Continúan las denuncias sobre la situación del patrimonio histórico de Cartagena

La Asociación de Amigos de los Castillos asegura que hay peligro de derrumbe en varias fortalezas de la ciudad portuaria

San Juan de la Podadera
San Juan de la Podadera AFORCA

La grave situación en la que se encuentra el patrimonio histórico de Cartagena ha provocado una nueva denuncia. En este caso, ha sido la Asociación de Amigos de los Castillos y Fortaleza (Aforca) que en su página de Facebook ha resaltado el peligro de derrumbe en el que se encuentran diversos elementos del patrimonio de fortificaciones y cuya reconstrucción, una vez que se vengan abajo, resultaría mucho más costosa que adoptar ahora las medidas necesarias para su conservación.

Reiteran así las denuncias que desde la Asociación Daphne vienen realizándose desde hace años y que han motivado diferentes sentencias de obligado cumplimiento que todavía están sin ejecutar, así como otras resoluciones de expolio dictadas por el Defensor del Pueblo y que han sido publicadas en distintas ocasiones por LA RAZÓN.

Aforca insiste en los elementos recogidos en la Lista Roja del Patrimonio publicada en 2018 eran siete, de los que ya dos, el baluarte número 9 de la Muralla de Carlos III en las inmediaciones del acceso a Navantia y los almacenes del Castillo de los Moros, han sufrido derrumbes. El Partido Socialista de Cartagena denunciaba hace unos días el derrumbe en el Castillo del Moro que, desde el propio Ayuntamiento de la ciudad, se desmintió. Las fotografías dejaron en evidencia lo declarado en el Pleno, tras la denuncia de Daphne. Ahora lo constatan también los Amigos de los Castillos. “A finales del pasado mes de abril se desplomó parcialmente una de las dos edificaciones que estuvo destinada a almacenes y pertrechos de las piezas de artillería del mencionado inmueble”.

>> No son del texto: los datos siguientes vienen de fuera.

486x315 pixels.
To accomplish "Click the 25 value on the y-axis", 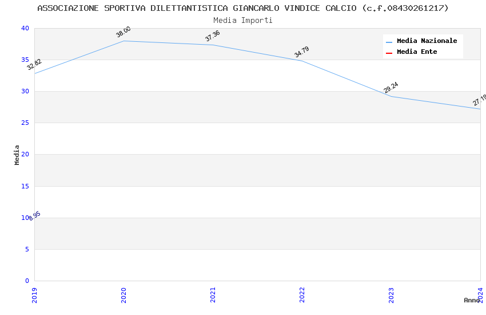I will point(25,123).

Desde Aforca han llamando la atención sobre el peligro que acecha al resto construcciones militares defensivas y muy especialmente, por su avanzado deterioro, el cordón del muro aspillerado de entrada a la batería de la Podadera “que se sostiene de forma milagrosa y que caerá al fondo del mar, sin que su cesión, alquiler o cambio de titularidad desde el Ministerio de Defensa al Ayuntamiento lo evite”.

Desde el año 2017 el Ayuntamiento de Cartagena se ha interesado por obtener la cesión de las baterías de costa de Fajardo y de Podaderas, que más tarde fue ratificado por la actual alcaldesa, Ana Belén Castejón, sin que se concretara ningún acuerdo, tal como contestó el propio Ministerio de Defensa al Defensor del Pueblo ante la denuncia de la Asociación en Defensa del Patrimonio de Cartagena.

Ahora, en plena crisis económica por la pandemia provocada por la covid-19 el equipo de Gobierno de la Corporación municipal pide la cesión de ambas fortalezas a cambio de condonar el Impuesto de Bienes Inmuebles (IBI) al Ministerio de Defensa, lo que supondrá una pérdida de 10 millones de euros para la ciudad y sin ningún tipo de contraprestación. Esta decisión ya ha levantado ampollas entre quienes consideran que tienen la obligación de exigir a la propiedad de los edificios que los conserven y mantengan para poder pasarlos en condiciones a las generaciones futuras. En caso contrario, desaparecerán para siempre “en el fondo del mar”, como denuncia Aforca.

Tampoco hay que olvidar que hay una sentencia firme del año 2000, en la que se obliga al Ministerio de Defensa o en su caso al Ayuntamiento de la ciudad a consolidar la batería de Fajardo. Todas las asociaciones defensoras del patrimonio histórico aseguran que no e ha hecho nada y que lo único que hay hasta ahora es un intento de “marear la perdíz”.

Desde Aforca se insiste en que "son ya muchos los años que aguarda este patrimonio para su conservación adecuada y finalmente para su puesta en valor”.